C’est ainsi que la prière est notre religion : elle commence avec la charité qui fait naître dans notre cœur des désirs pour Dieu et pour le prochain ; elle s’exprime dans toutes les demandes précises que nous faisons pour nous-mêmes et notre prochain, en vue de la béatitude éternelle ; elle nous fait sortir de nous-mêmes pour aller demander à Dieu, instamment, sans relâche ; enfin, par tout ce qu’elle obtient de Dieu, notre prière change le monde en vue de sauver ceux qui croient.
Voilà pourquoi la première leçon que nous avons besoin d’apprendre sur la prière est qu’elle est un commandement.
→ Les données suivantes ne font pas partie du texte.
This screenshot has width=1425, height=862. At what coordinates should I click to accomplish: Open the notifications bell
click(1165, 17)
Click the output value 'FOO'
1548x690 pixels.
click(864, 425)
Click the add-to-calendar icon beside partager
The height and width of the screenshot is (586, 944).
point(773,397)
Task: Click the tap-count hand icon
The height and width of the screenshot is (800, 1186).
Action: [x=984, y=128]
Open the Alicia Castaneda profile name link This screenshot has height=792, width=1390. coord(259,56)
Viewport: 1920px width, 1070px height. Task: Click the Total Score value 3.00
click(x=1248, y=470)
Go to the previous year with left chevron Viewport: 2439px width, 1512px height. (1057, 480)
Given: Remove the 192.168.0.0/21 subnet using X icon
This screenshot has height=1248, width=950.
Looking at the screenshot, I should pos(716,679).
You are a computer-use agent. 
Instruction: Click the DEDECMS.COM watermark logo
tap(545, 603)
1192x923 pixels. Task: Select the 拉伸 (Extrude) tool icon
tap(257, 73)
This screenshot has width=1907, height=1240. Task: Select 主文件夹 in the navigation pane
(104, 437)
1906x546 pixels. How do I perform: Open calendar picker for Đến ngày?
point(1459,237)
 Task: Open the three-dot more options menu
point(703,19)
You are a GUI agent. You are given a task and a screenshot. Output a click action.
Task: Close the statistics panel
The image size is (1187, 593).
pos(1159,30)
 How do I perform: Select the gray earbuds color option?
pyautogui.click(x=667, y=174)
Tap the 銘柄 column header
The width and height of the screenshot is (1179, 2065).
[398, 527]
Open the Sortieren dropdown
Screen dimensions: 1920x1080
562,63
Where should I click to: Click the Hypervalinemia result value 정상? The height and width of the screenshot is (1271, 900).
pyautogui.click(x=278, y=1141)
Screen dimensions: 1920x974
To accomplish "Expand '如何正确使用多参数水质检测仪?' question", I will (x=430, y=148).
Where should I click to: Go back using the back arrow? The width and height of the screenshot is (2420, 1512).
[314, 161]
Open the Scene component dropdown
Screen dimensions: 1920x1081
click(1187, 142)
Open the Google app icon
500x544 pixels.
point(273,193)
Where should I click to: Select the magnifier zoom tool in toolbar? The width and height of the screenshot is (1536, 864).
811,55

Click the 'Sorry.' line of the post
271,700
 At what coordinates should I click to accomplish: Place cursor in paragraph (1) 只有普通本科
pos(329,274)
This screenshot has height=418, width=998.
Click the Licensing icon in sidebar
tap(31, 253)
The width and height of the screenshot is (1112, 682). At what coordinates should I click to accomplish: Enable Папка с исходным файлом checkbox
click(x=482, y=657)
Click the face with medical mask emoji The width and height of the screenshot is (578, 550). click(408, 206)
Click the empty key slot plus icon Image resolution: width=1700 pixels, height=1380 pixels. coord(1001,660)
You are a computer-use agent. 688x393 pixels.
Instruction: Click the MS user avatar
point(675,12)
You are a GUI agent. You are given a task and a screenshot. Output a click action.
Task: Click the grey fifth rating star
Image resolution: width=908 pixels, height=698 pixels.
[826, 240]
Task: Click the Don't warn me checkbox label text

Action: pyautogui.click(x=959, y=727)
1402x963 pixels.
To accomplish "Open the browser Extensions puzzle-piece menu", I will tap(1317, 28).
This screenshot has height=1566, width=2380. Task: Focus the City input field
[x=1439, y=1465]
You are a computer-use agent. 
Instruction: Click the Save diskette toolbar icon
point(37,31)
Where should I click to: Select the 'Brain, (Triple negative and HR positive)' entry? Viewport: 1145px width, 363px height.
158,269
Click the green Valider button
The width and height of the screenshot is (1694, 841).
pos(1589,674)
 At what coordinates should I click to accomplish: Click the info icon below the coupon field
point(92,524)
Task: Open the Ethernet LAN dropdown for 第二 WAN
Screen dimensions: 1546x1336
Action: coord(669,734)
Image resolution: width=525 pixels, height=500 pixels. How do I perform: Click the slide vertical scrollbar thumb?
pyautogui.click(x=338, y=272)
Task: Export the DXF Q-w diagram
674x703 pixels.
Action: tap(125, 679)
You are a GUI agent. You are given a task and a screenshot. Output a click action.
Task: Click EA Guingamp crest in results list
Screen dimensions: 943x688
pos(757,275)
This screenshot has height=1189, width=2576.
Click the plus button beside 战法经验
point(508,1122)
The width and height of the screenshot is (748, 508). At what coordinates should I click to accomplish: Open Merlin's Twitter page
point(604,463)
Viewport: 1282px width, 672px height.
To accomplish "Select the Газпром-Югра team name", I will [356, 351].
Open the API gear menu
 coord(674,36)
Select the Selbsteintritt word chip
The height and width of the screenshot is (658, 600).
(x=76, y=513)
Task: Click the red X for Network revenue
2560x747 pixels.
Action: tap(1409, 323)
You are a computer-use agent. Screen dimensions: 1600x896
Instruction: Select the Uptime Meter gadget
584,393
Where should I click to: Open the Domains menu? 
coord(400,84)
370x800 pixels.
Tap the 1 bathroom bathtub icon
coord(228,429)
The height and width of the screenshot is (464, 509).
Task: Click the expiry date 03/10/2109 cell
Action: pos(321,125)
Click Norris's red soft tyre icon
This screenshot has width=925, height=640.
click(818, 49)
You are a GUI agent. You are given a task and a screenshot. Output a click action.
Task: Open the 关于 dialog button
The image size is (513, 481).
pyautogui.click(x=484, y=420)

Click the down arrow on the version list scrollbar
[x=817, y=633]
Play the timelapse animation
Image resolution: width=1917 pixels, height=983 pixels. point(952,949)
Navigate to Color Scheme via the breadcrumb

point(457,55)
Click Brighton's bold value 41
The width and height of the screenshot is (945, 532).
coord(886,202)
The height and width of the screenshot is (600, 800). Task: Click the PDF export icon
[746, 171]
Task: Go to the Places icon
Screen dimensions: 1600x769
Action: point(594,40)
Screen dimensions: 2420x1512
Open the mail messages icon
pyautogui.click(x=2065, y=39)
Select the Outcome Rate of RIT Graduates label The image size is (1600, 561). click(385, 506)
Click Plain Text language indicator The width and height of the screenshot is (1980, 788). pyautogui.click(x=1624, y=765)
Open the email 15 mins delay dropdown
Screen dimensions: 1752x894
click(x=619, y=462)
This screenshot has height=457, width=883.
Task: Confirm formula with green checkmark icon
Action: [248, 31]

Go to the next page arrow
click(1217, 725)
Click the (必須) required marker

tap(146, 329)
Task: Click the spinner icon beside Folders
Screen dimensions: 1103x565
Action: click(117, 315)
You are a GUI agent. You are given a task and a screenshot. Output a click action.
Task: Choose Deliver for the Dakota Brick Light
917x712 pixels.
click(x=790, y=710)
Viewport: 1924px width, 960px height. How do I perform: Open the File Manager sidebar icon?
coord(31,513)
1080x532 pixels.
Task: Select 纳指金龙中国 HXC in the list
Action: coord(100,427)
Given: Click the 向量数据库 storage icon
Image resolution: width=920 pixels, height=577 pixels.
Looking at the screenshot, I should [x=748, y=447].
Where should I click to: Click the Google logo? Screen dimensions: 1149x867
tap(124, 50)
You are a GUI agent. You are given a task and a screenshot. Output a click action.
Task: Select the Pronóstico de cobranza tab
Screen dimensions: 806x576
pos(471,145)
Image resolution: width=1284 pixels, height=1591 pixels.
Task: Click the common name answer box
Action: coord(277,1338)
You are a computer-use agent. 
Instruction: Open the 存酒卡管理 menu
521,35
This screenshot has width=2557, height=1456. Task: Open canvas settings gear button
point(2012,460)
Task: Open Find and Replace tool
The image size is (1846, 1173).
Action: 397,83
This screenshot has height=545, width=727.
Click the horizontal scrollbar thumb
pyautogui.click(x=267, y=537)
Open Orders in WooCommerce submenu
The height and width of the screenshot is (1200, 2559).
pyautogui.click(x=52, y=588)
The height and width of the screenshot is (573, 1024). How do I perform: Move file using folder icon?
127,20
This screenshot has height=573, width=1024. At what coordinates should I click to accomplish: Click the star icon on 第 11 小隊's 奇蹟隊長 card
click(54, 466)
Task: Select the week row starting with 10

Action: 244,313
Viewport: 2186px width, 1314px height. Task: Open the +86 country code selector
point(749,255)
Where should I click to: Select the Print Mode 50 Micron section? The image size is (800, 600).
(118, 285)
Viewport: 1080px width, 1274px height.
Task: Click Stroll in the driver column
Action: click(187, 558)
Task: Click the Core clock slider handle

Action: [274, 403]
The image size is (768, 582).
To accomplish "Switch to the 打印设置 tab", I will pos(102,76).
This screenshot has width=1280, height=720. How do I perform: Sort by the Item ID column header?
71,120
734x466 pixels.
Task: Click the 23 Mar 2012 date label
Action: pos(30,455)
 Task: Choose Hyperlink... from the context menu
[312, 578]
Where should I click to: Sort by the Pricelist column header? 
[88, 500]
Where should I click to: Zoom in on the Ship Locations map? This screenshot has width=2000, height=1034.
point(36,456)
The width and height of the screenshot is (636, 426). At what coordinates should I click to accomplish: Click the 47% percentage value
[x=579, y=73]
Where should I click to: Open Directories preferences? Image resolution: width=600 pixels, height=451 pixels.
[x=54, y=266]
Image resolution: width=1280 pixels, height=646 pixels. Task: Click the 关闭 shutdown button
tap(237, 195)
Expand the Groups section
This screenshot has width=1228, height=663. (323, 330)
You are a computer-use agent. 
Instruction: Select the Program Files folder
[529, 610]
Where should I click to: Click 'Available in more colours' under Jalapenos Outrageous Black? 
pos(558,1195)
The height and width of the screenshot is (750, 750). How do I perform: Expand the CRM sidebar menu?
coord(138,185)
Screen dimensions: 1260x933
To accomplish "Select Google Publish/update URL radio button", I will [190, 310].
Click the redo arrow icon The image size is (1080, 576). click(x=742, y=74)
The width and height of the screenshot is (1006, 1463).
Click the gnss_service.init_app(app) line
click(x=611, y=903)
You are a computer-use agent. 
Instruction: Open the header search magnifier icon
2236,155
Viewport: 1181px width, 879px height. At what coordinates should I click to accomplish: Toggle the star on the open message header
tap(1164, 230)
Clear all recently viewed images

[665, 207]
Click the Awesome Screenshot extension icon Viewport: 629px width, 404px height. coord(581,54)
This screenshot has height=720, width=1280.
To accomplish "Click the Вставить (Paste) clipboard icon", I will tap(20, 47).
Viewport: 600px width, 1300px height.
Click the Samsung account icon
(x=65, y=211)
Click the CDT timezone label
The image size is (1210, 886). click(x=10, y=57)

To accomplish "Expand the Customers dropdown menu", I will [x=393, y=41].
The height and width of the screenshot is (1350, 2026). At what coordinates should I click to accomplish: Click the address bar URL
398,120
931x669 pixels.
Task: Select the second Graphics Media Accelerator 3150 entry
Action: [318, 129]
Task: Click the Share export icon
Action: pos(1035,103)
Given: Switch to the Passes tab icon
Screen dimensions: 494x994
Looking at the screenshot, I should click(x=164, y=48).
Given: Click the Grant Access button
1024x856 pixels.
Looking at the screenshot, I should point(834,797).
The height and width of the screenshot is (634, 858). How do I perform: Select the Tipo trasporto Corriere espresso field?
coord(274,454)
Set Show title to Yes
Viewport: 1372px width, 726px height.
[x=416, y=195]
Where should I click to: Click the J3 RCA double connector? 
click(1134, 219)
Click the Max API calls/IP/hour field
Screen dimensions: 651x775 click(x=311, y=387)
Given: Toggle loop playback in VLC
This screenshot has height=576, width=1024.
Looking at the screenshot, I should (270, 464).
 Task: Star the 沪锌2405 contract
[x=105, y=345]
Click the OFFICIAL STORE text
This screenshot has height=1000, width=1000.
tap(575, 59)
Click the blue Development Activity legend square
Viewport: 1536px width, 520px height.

Il faut prier, il faut prier dès que l’amour nous presse pour le prochain, il faut aller demander à Dieu sans répit dès que l’occasion se présente sans crainte de le déranger, parce que c’est ainsi que Dieu veut que nous changions le monde, en lui demandant ce qu’il veut donner par notre prière.
« Seigneur enseigne-nous à prier », voilà donc ce que nous pouvons lui demander chaque jour, pour transformer tous ces mouvements d’affection pour notre prochain, jaillissant de charité, en demande adressée à Dieu qu’il leur accorde le bien dont ils ont besoin, à commencer par la vie éternelle.